New Nanoparticle to Help Researchers Study Angiogenesis

January 15, 2009 By Debra Kain

( -- Adah Almutairi, Ph.D., assistant professor in the Skaggs School of Pharmacy and Pharmaceutical Sciences at the University of California, San Diego, is first author of a paper recently published in the Proceedings of the National Academy of Sciences (PNAS.) The work of Almutairi and her former colleagues at UC Berkeley, along with researchers from the Washington University School of Medicine, describes a novel synthetic nanoparticle developed for noninvasive imaging of angiogenesis.
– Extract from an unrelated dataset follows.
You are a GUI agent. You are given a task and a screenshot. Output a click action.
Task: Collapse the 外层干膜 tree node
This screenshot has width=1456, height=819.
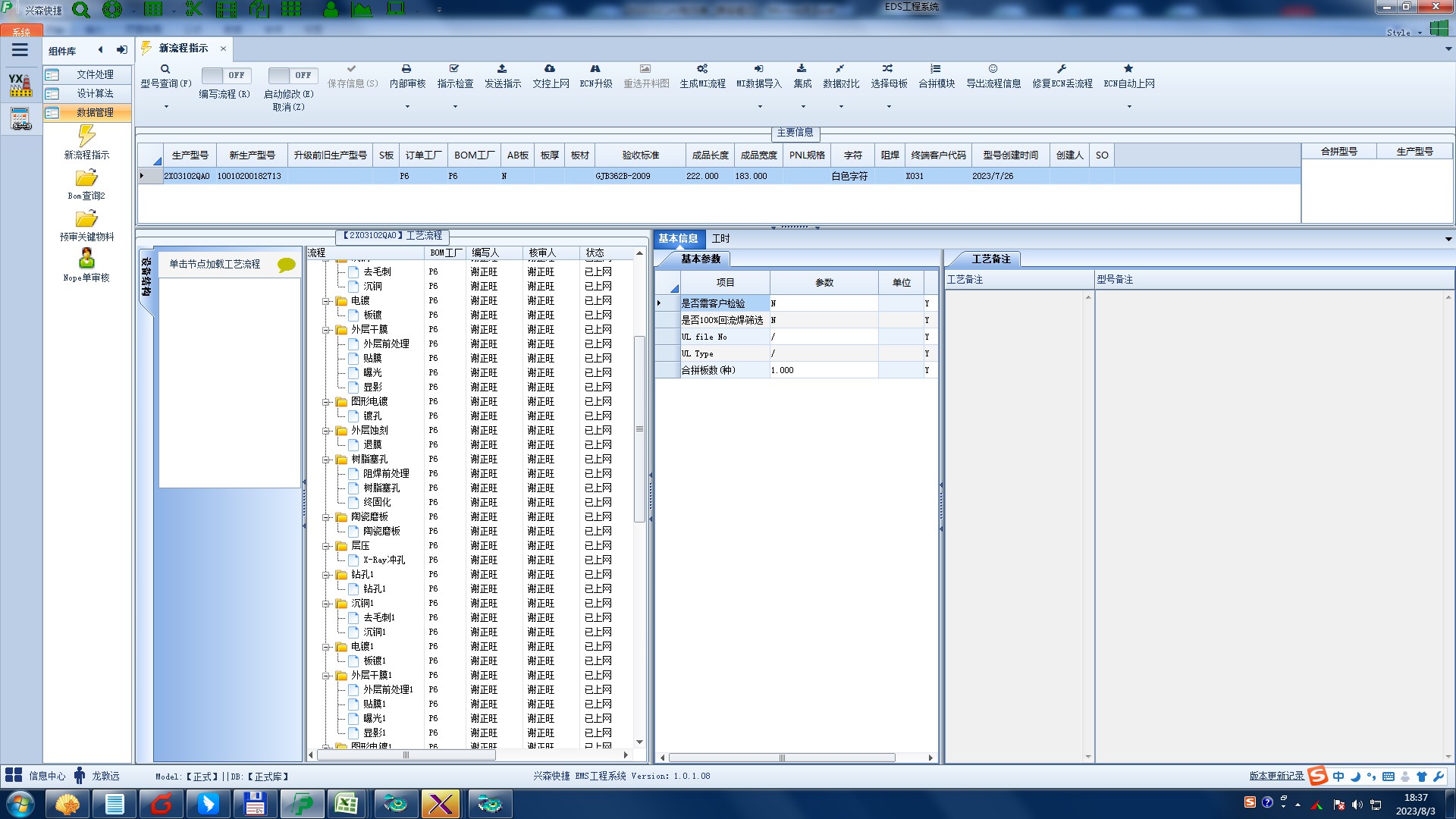326,330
Angiogenesis, or the formation of new blood vessels, plays an important role in many human diseases such as cancer or heart disease such as weakening of the heart muscle (cardiomyopathy) or thickening and hardening of the arteries (atherosclerosis). Nanotechnology has the potential to revolutionize the diagnosis and treatment of these disorders, and the research team has developed a biodegradable nanoprobe to target a biological marker known to modulate angiogenesis.

“One challenge of nanoparticles has been the difficulty in targeting where they go, because of the properties of size and structure,” said Almutairi. “Either they are unable to diffuse into tissue, because the nanoparticles are too large, or - if too small - they clear out of the system too rapidly.” The nanoparticles also have to be structurally camouflaged so they aren’t attacked by the system’s immune system.

The researchers designed a nanoprobe that is commercially viable because it is biodegradable and dissolves so has no long-term, toxic effect, according to Almutairi.

“This particle is small enough to easily circulate - about ten to 12 nanometers in size, where most nanoparticles are about 50 nanometers,” Almutairi said. “We also ‘decorated’ it with targeting groups in a novel way so that it can recognize diseased tissue.”

Most importantly, this nanoprobe has increased selectivity for cells that express a specific integrin receptor, αvβ3, which serves as a biological marker for angiogenesis. These adhesive receptors are critical for the proliferation, survival and function of new blood vessels.

Almutairi says she hopes to collaborate with cancer researchers who can use this nanoparticle in the development of new diagnostics and therapeutics.